#### Assignment
Transcribe the records word for word. Leave every picture out.
..............................
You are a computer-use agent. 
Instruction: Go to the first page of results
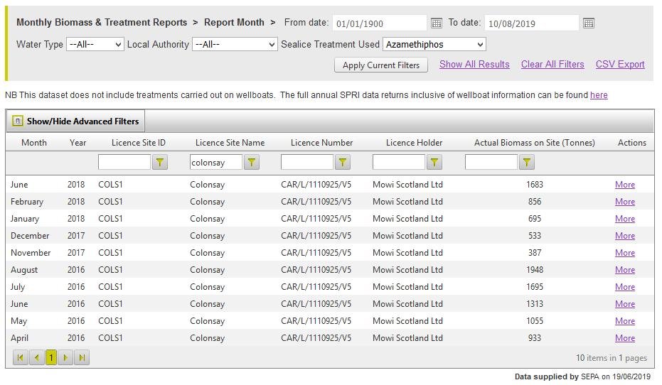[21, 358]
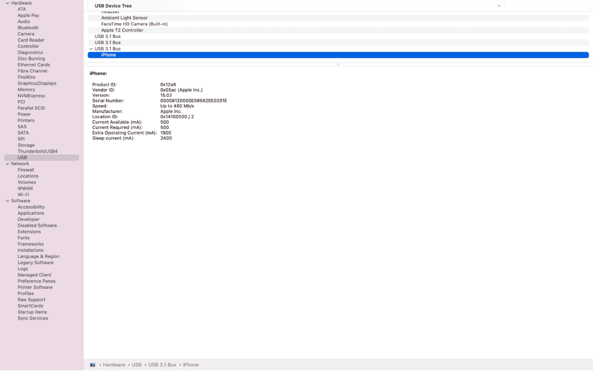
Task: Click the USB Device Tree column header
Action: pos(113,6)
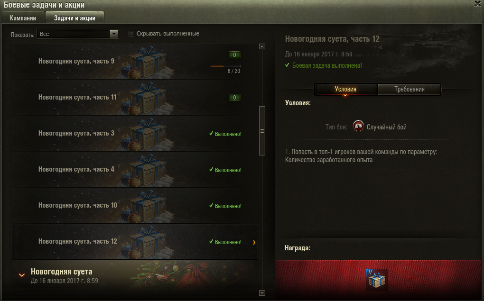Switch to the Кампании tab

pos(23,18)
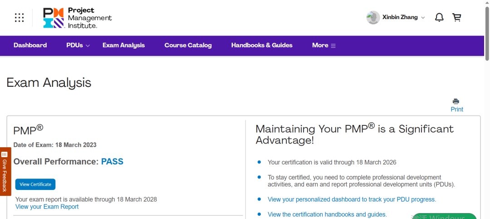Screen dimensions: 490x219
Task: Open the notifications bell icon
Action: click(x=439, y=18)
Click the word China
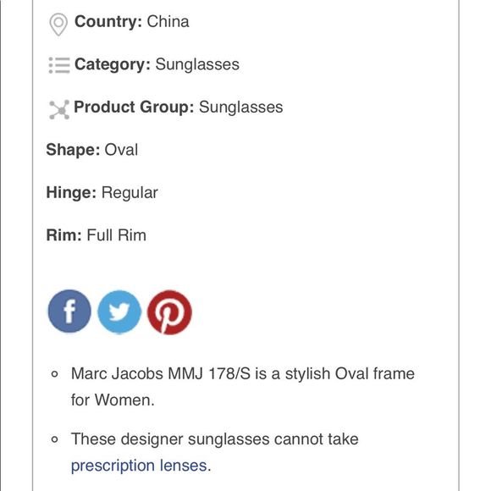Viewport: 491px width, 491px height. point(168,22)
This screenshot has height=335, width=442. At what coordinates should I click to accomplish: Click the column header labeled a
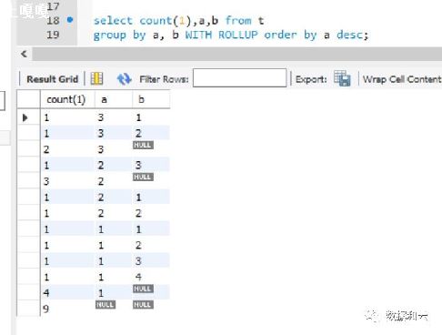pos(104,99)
..............................
#### Result for this task
You are a computer-use agent. 
Instruction: Go to the first page of results
[21, 358]
Task: Click the USB Device Tree column header
Action: pos(113,6)
Switch to the Кампании tab

pos(23,18)
Screen dimensions: 490x219
Task: Open the notifications bell icon
Action: click(x=439, y=18)
Click the word China
Viewport: 491px width, 491px height. point(168,22)
This screenshot has height=335, width=442. At what coordinates should I click to accomplish: Click the column header labeled a
pos(104,99)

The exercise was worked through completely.